There are at least two other reasons that we might want something we don’t like. First, there’s habit: if we do something very regularly, regardless of whether it makes us happy or not, our brains have reinforced the neurons devoted to that activity, and we will feel strongly inclined to keep doing it even if it doesn’t provide us any enjoyment or benefit.

And second, there are the broken ideas I’ve written about here before (more formally called “cognitive distortions”). These are things we tell ourselves that contain some kind of basic flaw. For instance, deciding that someone is a jerk and shouldn’t act toward us as they do can make us act unkindly toward that person, which can contribute to an increasingly aggravating relationship.

And what about not wanting things we do like? This is the effect of broken ideas again. For instance, we might have a task in front of us that seems very difficult,and think “There’s no way I can ever finish that, and it would be painful and awful to try”–when in fact, just getting started on the task can begin to relieve stress, and enough determination can get the entire task done, which can then deliver great benefits. Take for example cleaning out a room in the house that has long served as a “junk room.” Avoiding the junk room can be a continuing source of low-level stress, while getting it cleaned out can be very rewarding (especially after turning it into that home knitting studio we’ve been dreaming of having). Yet do we say to ourselves “Wow, I’m really excited to get that junk room cleaned out”? Not usually.

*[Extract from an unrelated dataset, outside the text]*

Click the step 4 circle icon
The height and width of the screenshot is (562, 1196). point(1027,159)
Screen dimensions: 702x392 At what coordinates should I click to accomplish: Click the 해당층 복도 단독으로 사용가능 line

the junk room: shouldn't this be the kind of thing we can't wait to tackle?

Given these insights, that wanting and liking are not always in step with each other, what do we do about it? The simple answer is that we’re happier when we 1) question our wants and 2) remind ourselves of what actually makes us happy.  If an incident with a coworker makes you want to march into that person’s office and deliver a scathing review of their personal failings, it can be useful to think about whether you’ll really be happy doing that, or might ultimately be happier if you decide to calmly explaining what you didn’t like about the incident (maybe after a suitable cooling-off period). If you’re staring at a menu and feel inexorably drawn toward the buttered onion rings with fat sauce, it may be worth thinking about whether the minute or two that you are really enjoying those onion rings (after the first few bites, our enjoyment of food sometimes drops considerably) is going to be worth the over-full, sleepy feeling you’ll get soon after you eat them and the quarter pound heavier you’ll be as a result. Putting things in this kind of perspective can make doing things you’ll actually like much easier, bringing wanting and liking more in line.